The worlds of the past

Kaçar’s team is among a handful who take this one step further. Instead of just predicting the genes of the past, they bring them back to life. They make real, living organisms express parts of their ancestors’ genetic code. 

So far, Kaçar’s group has mainly used ASR to track how microbes “ate” carbon and nitrogen billions of years ago. Back then, our planet was very different, with almost no oxygen in its atmosphere and fewer ingredients for life available. ASR allows Kaçar to access this version of Earth as a kind of alien world in itself — one that we know hosts life. 

“We are able to imagine different atmospheres, different temperatures, different oceans,” Kaçar says. 

Kaçar’s research has found instances where life’s core chemistry seemed to change in response to its environment, but she has also been surprised to discover how much about life seems to be set early on. Kaçar says it’s like life was “put on railroad tracks” after a certain point. That would make understanding Earth’s ancient conditions valuable in a whole new way.

Expanding the search

All of these exotic possibilities, including those contained within our past, are changing how we search for life beyond Earth. 

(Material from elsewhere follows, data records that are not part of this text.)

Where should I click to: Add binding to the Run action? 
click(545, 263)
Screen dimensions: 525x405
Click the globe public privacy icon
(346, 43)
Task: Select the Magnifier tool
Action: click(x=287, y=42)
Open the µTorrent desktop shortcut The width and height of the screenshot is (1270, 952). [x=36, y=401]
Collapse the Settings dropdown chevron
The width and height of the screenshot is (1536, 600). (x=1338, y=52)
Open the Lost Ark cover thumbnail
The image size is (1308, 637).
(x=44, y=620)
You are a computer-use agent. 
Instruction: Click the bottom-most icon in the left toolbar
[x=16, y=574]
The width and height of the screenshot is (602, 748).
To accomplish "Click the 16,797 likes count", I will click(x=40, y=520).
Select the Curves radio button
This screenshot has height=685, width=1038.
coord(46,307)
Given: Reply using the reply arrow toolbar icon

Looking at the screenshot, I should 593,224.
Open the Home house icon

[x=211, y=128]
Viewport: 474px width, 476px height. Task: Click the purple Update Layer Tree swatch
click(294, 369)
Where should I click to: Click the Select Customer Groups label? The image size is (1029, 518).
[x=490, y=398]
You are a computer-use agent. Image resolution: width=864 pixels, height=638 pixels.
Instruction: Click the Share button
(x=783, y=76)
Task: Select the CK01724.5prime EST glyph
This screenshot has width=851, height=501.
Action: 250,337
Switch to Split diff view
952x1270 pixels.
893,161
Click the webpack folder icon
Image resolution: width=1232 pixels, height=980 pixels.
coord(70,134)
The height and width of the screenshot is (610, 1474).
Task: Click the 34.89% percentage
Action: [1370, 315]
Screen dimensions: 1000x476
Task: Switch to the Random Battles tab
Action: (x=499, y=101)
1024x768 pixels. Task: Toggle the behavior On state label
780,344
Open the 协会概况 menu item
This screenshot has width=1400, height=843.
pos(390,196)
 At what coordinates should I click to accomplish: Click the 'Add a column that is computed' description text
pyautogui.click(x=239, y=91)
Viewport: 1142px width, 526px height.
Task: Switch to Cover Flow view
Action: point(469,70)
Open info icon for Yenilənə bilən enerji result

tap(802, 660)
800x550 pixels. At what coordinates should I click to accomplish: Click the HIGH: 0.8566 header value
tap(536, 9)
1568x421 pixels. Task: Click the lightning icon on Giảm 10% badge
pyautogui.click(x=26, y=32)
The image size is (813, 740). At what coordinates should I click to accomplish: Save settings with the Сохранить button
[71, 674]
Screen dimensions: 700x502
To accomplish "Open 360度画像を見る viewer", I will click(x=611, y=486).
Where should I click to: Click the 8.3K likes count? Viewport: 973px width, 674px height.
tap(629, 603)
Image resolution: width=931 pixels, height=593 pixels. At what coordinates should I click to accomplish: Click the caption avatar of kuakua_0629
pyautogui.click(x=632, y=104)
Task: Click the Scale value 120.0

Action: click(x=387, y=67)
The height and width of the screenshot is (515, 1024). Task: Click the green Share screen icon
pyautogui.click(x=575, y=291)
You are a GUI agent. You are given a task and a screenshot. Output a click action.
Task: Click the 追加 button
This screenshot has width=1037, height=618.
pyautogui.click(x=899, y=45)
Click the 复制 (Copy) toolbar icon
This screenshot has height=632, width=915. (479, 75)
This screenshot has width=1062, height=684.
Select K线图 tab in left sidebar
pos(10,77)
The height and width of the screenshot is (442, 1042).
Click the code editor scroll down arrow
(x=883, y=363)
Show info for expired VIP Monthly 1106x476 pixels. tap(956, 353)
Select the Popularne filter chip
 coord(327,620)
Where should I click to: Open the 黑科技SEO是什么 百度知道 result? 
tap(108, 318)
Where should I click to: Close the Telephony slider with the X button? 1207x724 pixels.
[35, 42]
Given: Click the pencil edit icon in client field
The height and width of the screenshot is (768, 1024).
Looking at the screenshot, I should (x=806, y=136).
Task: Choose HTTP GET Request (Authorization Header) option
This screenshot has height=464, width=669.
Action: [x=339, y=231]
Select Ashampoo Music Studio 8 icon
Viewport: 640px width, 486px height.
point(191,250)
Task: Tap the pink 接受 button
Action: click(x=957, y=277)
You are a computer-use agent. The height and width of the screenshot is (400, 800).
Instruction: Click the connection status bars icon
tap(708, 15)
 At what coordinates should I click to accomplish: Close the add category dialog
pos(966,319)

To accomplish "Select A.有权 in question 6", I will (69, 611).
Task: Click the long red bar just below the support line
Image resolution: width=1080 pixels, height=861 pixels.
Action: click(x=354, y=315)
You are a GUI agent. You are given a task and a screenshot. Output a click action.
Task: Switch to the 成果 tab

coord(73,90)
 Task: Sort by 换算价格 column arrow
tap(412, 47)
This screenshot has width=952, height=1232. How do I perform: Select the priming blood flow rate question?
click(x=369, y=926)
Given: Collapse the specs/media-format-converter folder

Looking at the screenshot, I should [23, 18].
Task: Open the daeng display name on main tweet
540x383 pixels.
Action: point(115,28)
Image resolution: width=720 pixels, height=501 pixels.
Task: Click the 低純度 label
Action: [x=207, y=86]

Already, treating the ancient Earth like another planet has taught us about other worlds that might be out there. In a recent study, Kaçar and her collaborators reconstructed aspects of the chemistry that ancient marine life once used to perform photosynthesis, then predicted how their signs of life would have looked from space. With this information, astronomers could decide not only if a planet looks like Earth today but if it looks like the kind of world that Earth was billions of years ago. 

All of this is building to a more complete universal definition of habitability. By exploring different ingredients and recipes, scientists like Kaçar are slowly defining the edges of a broader search for life. They are preparing us to interpret new signs of life, whether from a planet just like our own or from strange, undiscovered worlds.

And if we don’t find aliens? Life on Earth would be all the more special, and understanding how life formed here would be even more important. 

“Ultimately, it will tell us more about ourselves,” says Kaçar. “What better way to honor our own ancestors?”